#### Directions for this task
Read the entries that follow and give each one again precisely.

#### Data for this task
------------------------------------

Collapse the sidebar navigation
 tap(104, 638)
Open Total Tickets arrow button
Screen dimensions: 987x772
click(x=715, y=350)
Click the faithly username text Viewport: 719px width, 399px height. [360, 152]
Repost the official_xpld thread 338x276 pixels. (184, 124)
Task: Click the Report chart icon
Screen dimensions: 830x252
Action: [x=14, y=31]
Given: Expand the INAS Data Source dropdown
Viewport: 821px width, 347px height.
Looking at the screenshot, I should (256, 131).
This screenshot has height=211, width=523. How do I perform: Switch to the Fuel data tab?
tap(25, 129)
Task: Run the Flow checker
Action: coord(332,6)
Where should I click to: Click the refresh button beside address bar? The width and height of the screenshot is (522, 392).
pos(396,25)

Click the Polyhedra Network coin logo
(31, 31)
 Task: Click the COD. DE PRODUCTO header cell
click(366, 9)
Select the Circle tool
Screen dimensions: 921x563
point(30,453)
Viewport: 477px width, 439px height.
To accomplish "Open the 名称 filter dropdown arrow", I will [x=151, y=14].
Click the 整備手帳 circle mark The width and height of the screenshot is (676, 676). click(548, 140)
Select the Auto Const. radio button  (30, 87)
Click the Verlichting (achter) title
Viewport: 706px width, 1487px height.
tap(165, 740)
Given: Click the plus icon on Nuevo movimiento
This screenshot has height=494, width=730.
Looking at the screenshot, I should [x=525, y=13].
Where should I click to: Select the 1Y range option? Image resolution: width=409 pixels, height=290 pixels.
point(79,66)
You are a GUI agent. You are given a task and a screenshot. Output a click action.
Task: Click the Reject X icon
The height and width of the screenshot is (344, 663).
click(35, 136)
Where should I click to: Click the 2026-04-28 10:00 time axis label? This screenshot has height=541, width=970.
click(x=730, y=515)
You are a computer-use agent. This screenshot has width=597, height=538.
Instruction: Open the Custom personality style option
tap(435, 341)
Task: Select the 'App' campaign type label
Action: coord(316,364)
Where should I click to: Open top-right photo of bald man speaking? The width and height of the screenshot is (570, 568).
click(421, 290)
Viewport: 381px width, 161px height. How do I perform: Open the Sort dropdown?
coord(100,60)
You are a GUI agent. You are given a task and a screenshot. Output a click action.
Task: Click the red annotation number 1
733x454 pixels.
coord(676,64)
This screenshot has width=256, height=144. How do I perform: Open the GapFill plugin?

------------------------------------

#### Exercise result
Collapse the sidebar navigation
 tap(104, 638)
Open Total Tickets arrow button
Screen dimensions: 987x772
click(x=715, y=350)
Click the faithly username text Viewport: 719px width, 399px height. [360, 152]
Repost the official_xpld thread 338x276 pixels. (184, 124)
Task: Click the Report chart icon
Screen dimensions: 830x252
Action: [x=14, y=31]
Given: Expand the INAS Data Source dropdown
Viewport: 821px width, 347px height.
Looking at the screenshot, I should (256, 131).
This screenshot has height=211, width=523. How do I perform: Switch to the Fuel data tab?
tap(25, 129)
Task: Run the Flow checker
Action: coord(332,6)
Where should I click to: Click the refresh button beside address bar? The width and height of the screenshot is (522, 392).
pos(396,25)

Click the Polyhedra Network coin logo
(31, 31)
 Task: Click the COD. DE PRODUCTO header cell
click(366, 9)
Select the Circle tool
Screen dimensions: 921x563
point(30,453)
Viewport: 477px width, 439px height.
To accomplish "Open the 名称 filter dropdown arrow", I will [x=151, y=14].
Click the 整備手帳 circle mark The width and height of the screenshot is (676, 676). click(548, 140)
Select the Auto Const. radio button  (30, 87)
Click the Verlichting (achter) title
Viewport: 706px width, 1487px height.
tap(165, 740)
Given: Click the plus icon on Nuevo movimiento
This screenshot has height=494, width=730.
Looking at the screenshot, I should [x=525, y=13].
Where should I click to: Select the 1Y range option? Image resolution: width=409 pixels, height=290 pixels.
point(79,66)
You are a GUI agent. You are given a task and a screenshot. Output a click action.
Task: Click the Reject X icon
The height and width of the screenshot is (344, 663).
click(35, 136)
Where should I click to: Click the 2026-04-28 10:00 time axis label? This screenshot has height=541, width=970.
click(x=730, y=515)
You are a computer-use agent. This screenshot has width=597, height=538.
Instruction: Open the Custom personality style option
tap(435, 341)
Task: Select the 'App' campaign type label
Action: coord(316,364)
Where should I click to: Open top-right photo of bald man speaking? The width and height of the screenshot is (570, 568).
click(421, 290)
Viewport: 381px width, 161px height. How do I perform: Open the Sort dropdown?
coord(100,60)
You are a GUI agent. You are given a task and a screenshot. Output a click action.
Task: Click the red annotation number 1
733x454 pixels.
coord(676,64)
This screenshot has width=256, height=144. How do I perform: Open the GapFill plugin?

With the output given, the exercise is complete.